WRITTEN EXERCISE A: Which rows contain the word "menu"? Select each of them and copy it out in full.

PASSAGE:
::::

3. Configure Study Settings

Edit the generated config.yml file to specify your study settings:

yaml default: study_alias: yourstudy identifier: src_subject_id mongo: database: ${study_alias} qualtrics: survey_ids: Institution1: survey_alias: "SV_QUALTRICS_ID" redcap: primary_key: record_id superkey: ndar_subject01 sql: primary_key: 'sub_id' superkey: 'phi' schemas: - ${study_alias} pii_fields: - 'name_first' - 'name_middle' - 'name_last'

4. Configure Missing Data Codes

Additionally, edit the generated config.yml file to specify missing data codes if they are used in your data.

You may use multiple types of codes (skipped, refused, missing, undefined) and multiple codes for each.

These values will be replaced by the missing data codes associated with each NDA Data Structure automatically when using nda()

::::

TASK MATERIAL:
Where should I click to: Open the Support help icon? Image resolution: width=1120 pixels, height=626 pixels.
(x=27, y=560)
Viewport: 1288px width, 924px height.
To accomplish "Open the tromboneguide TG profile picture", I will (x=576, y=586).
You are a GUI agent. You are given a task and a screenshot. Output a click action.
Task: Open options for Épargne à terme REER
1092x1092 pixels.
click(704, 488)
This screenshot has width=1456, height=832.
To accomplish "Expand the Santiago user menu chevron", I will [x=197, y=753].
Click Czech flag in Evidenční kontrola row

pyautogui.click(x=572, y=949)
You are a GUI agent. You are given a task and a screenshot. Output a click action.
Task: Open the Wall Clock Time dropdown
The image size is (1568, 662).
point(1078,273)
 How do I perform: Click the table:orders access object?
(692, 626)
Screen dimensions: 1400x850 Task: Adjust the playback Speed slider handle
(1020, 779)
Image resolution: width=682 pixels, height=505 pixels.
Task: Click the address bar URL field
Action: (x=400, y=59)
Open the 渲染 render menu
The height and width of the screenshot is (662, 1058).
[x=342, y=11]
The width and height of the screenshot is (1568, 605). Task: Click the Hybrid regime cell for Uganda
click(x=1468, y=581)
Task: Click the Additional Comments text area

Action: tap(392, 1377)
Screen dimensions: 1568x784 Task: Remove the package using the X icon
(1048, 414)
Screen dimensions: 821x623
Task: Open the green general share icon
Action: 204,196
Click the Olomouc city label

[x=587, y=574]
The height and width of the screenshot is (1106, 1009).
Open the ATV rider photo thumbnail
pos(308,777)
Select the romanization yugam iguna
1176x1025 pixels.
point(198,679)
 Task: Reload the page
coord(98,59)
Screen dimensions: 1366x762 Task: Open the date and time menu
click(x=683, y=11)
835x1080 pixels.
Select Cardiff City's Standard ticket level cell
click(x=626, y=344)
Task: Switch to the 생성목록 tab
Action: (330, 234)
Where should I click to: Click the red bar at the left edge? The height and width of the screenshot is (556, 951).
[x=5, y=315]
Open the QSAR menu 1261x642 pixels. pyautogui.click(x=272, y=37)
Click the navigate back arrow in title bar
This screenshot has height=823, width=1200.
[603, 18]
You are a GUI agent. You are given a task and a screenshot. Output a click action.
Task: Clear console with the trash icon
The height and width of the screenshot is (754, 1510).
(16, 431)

::::

WRITTEN EXERCISE B: In two sentences, what does the configuration passage say?

TASK SOLUTION A:
To accomplish "Expand the Santiago user menu chevron", I will [x=197, y=753].
Open the 渲染 render menu
Screen dimensions: 1366x762 Task: Open the date and time menu
Open the QSAR menu 1261x642 pixels. pyautogui.click(x=272, y=37)

TASK SOLUTION B: The generated config.yml file is edited to specify study settings, including the study alias and identifier along with settings for mongo, qualtrics, redcap, sql and PII fields. The same file can specify missing data codes, with multiple types and multiple codes for each, and nda() automatically replaces these values with the missing data codes associated with each NDA Data Structure.